This past week was terrible, food and exercise-wise. It’s clear that I am not eager to write when I don’t have progress to report. Normally I am frustrated by my lack of available time to write. This week, even when the time was there, I found myself unenthused. I stared at my Nook and instead chose to read, or watch TV. Anything other than sitting down to write about what was really going on.
It wasn’t a bad week from an emotional standpoint. There was a lot of activity, which made Avery exceptionally happy. We had a visit at a friend’s during which she more or less played by herself for four hours. Totally unheard of. Basically, Avery requires more stimulation than she feels we/I provide on a given day. She likes to be out and active, but there are only so many free things to do in the city. Even the places that do offer free activities for toddlers require the car (and therefore gas) to get there. It’s summer, so it’s hot during the day, which makes the park unpleasant.

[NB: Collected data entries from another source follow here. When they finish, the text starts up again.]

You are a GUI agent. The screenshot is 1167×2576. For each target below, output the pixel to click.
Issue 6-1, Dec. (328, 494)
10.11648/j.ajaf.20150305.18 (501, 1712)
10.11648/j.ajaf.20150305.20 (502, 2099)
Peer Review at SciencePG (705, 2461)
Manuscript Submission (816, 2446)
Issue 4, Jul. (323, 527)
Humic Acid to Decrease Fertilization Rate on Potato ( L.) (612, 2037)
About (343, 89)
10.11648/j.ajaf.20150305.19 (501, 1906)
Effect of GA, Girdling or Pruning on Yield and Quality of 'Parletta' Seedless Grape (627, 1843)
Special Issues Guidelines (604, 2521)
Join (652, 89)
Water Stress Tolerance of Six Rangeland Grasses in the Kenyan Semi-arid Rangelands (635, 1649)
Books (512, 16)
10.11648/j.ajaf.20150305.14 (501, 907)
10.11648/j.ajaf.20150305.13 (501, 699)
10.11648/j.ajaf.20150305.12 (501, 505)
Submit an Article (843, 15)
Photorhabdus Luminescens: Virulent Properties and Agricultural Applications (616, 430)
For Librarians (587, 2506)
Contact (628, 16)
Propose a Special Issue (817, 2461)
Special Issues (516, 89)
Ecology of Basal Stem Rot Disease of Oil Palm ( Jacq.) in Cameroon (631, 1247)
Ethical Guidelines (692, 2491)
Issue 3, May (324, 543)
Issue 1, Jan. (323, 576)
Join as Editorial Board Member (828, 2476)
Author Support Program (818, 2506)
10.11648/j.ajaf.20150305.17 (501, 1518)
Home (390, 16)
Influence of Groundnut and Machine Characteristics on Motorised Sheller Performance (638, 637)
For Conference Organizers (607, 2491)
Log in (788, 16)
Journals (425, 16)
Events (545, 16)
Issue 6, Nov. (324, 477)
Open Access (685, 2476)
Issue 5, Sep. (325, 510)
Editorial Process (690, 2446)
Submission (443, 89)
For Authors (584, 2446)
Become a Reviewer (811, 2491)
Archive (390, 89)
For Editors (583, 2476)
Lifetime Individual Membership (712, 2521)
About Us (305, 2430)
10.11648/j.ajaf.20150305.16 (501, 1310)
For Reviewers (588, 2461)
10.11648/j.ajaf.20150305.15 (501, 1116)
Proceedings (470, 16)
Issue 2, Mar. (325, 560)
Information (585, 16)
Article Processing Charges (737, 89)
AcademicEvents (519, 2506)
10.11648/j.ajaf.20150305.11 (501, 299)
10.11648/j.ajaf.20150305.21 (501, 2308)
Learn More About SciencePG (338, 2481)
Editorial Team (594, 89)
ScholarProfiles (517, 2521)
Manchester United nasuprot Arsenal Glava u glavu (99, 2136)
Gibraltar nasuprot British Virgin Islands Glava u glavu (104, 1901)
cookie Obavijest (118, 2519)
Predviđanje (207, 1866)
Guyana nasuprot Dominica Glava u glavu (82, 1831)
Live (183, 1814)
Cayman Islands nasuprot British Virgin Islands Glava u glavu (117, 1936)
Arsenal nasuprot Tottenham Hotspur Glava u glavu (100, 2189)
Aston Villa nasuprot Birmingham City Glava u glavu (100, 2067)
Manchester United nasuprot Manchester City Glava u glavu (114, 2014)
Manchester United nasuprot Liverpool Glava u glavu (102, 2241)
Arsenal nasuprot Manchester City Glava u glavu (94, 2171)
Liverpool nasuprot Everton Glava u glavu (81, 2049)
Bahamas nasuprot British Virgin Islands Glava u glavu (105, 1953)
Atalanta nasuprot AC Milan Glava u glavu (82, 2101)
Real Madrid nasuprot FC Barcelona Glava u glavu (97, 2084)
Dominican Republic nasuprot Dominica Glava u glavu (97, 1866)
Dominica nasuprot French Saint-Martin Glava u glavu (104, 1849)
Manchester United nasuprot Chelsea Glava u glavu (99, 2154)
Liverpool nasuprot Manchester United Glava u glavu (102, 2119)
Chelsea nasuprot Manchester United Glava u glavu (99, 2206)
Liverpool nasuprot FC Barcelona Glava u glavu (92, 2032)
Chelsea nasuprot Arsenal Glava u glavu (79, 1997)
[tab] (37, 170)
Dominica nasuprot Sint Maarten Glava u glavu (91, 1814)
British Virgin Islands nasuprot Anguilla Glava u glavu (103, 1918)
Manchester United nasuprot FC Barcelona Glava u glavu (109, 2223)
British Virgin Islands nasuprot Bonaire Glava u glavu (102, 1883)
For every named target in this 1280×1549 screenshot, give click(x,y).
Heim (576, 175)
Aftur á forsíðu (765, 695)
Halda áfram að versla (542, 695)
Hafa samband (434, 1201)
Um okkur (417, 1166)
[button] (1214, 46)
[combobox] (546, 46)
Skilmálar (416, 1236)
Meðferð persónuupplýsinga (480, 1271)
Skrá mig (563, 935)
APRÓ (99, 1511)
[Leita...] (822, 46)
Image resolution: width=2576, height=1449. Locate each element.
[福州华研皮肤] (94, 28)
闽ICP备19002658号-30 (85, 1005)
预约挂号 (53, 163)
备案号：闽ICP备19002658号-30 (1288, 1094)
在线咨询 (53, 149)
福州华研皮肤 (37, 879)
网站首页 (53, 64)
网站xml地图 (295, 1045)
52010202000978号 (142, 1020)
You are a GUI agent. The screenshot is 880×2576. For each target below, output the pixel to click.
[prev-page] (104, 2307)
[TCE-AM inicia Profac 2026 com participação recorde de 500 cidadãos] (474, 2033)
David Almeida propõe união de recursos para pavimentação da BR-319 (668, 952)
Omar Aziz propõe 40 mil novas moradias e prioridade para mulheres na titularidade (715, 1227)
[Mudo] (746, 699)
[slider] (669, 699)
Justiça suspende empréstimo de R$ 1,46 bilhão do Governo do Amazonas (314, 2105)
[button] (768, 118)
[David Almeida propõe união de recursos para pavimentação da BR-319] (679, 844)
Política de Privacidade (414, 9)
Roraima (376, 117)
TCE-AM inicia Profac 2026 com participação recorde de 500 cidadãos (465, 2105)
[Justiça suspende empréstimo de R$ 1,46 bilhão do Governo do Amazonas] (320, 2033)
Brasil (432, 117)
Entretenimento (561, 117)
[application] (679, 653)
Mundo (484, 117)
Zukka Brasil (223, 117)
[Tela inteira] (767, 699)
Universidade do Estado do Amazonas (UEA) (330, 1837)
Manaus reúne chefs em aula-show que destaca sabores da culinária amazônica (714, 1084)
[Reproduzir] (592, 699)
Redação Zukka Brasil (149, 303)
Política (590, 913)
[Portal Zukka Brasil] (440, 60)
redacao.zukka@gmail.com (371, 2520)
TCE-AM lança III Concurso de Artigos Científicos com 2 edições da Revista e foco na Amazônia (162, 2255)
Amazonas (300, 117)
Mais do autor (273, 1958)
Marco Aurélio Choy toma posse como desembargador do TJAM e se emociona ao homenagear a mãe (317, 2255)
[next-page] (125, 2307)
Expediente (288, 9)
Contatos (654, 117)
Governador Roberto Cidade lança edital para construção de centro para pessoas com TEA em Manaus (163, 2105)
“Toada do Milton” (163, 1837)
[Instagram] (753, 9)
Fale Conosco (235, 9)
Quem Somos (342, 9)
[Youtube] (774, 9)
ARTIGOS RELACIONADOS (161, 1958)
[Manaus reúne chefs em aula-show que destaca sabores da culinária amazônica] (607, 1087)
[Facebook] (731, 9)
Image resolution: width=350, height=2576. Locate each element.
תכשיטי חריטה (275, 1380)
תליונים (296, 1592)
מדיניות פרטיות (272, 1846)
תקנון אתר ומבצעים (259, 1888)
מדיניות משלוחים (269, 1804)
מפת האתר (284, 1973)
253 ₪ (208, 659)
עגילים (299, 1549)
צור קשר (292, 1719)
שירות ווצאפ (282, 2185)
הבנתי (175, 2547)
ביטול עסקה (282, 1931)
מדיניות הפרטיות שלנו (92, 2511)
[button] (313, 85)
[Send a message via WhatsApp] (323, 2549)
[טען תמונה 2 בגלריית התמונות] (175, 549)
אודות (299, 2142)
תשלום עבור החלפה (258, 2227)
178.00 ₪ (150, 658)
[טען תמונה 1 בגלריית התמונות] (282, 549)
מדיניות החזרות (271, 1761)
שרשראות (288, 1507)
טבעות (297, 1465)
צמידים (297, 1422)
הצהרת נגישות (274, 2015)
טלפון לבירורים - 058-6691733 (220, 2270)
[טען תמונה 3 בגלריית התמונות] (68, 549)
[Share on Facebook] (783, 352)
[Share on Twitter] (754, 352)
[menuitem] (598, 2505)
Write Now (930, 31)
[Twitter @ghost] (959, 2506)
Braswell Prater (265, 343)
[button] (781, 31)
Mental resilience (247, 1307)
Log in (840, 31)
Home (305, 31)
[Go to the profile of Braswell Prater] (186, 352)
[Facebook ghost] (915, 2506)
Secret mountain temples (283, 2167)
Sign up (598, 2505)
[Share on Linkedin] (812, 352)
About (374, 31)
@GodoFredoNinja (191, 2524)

That said, when I am able to take her somewhere – anywhere – new and exciting, she is the most agreeable, charming child you’ve ever met. If you could have seen her at my friend’s house, you would have thought every story I’d ever told claiming that Avery is high maintenance and requires constant attention was complete and utter crap. Anyway, plenty of activity equals plenty of food. Chris worked late a fair amount, and when he didn’t I found myself lethargic and unmotivated, possibly due to the higher doses of food I was consuming (gee, you think?). To sum it up, I haven’t walked in a week, and my calorie load has been out of control. I need to hit the reset button, stat.
So here I am. I have less than three weeks until the Toad show. Time has been going very quickly. I’m not stressed about it… it’s not as if I’d been determined to lose a certain amount of weight by then. I just wanted to feel better, but that, too, requires some kind of action. I had a good week followed by a not-very-good week, so it feels as if I am starting from square one again. I need to look hard at the things that are within my control. For example, I can control what I eat, or don’t, regardless of where I am or whether Chris works late or not. I may not be able to take Avery walking, but I can choose to be more active within the context of my day. I can’t control whether Chris works late, but on the days he doesn’t, I can make sure to go walking, no matter what. All of these things require work… action. It’s a whole lot easier to theorize about what I need to do than it is to actually do it.
I assume it’s probably more entertaining to read about someone who has chosen a goal and is going at it, guns blazing, than to read about someone who has a goal and is waffling, or seems to struggle no matter how achievable the goal seems. Sorry. The thing is, I’m not a fictional character. I’m just a regular girl, and I screw up, all the time. I did marry my prince, and we do have two beautiful children. But I’m pretty sure if this were a fairy tale I wouldn’t be worried about losing my castle. The prince’s noble steed wouldn’t be a 17-year-old Pontiac with a bashed-in side. Basically, if you choose to read the Reality Tales, you get what you get, good and bad. But you’ll get the truth, or at least the truth as I see it. There’s value in that, I think.
So here’s to another week. The prince still has a (temp) job, and that’s a good thing. The new week offers yet another chance to make good choices. Yay for that. Right now, the coffee is ready. For a mom of an almost-two and a 10-year-old, coffee is always a good choice. Trust me.